To obtain the process IDs of all processes which have your log file open, use lsof:

lsof -Fp /path/to/your/logfle

Note that this will only show processes which actually have the file open. You may miss programs that keep the file closed except the brief instants when they actually need to write to it.

lsof is script-friendly and has many options. See man lsof.

Here is a script which will write a message to the screen once there are no processes with your log file open:

while lsof -Fp /tmp/mylogfile  >/dev/null
do
    sleep 1
done
echo "No processes have the log file open"

There is a catch to the above: your tail -f process will have the file open. You may want instead to show the message when the number of processes with that file open drops below two:

while [ "$(lsof -Fp /tmp/mylogfile | wc -l)" -ge 2 ]
do
    sleep 1
done
echo "There are less than two processes with the log file open"

[I originally answered this question on the Unix site. Since that question is in the process of being closed, I am preserving the answer here.]

Answer 4

There is a general problem with your approach:

The code inside the while ... construct only runs when the logfile changes, i.e. when the process in question writes something to the logfile.

Now, if that process crashes (an event that you want to detect) without writing to the logfile, then you will never enter the body of the while-loop again.

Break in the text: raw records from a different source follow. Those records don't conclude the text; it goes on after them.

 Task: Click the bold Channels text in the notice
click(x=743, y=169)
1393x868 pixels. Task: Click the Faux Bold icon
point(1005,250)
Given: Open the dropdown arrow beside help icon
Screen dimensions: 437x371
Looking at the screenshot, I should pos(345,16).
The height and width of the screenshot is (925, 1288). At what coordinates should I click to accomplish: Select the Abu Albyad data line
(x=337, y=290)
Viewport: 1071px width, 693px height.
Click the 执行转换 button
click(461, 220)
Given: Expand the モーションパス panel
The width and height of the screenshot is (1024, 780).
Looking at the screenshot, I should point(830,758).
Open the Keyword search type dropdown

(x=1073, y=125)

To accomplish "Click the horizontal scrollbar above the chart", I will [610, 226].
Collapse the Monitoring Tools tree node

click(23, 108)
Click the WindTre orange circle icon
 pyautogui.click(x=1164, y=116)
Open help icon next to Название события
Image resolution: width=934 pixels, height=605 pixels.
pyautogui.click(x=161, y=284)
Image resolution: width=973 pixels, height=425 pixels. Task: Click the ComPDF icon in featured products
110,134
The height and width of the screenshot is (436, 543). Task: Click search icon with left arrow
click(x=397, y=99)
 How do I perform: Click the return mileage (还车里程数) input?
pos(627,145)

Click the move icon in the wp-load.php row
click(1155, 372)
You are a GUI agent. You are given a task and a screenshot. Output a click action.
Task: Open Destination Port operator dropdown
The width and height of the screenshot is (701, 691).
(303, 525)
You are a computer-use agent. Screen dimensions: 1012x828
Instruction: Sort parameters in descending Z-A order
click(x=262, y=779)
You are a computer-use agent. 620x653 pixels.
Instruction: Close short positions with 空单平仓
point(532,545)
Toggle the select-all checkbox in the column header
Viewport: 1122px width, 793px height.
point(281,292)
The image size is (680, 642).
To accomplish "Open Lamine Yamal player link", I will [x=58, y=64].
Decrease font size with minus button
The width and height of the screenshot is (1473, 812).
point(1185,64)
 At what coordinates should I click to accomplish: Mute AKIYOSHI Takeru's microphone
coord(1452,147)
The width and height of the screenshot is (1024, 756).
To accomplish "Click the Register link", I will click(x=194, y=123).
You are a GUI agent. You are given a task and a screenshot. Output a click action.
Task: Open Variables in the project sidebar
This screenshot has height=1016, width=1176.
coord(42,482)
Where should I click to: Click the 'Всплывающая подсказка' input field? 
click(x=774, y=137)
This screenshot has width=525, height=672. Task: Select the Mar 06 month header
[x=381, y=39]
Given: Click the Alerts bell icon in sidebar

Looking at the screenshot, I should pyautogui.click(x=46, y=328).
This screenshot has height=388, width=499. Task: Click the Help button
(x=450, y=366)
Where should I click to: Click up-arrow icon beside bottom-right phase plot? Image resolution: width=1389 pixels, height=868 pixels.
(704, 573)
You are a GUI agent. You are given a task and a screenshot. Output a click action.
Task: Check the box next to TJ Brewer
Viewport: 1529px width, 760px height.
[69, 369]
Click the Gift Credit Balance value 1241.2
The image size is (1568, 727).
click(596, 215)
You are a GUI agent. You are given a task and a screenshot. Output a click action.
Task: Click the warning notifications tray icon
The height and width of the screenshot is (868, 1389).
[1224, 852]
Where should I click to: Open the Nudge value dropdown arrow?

Therefore, it is not useful to check for the process being alive inside the while-loop -- unless the process leaves a useful message in the log when it crashes, then you can of course check for such a message.

You will have to run a second monitoring process that will detect when your process dies. One simple solution for that problem is mon, which you can find here: https://github.com/visionmedia/mon

I advise against indirect checks ("is the logfile still opened for writing?"); just check for the process directly, and use a specialized tool to do that.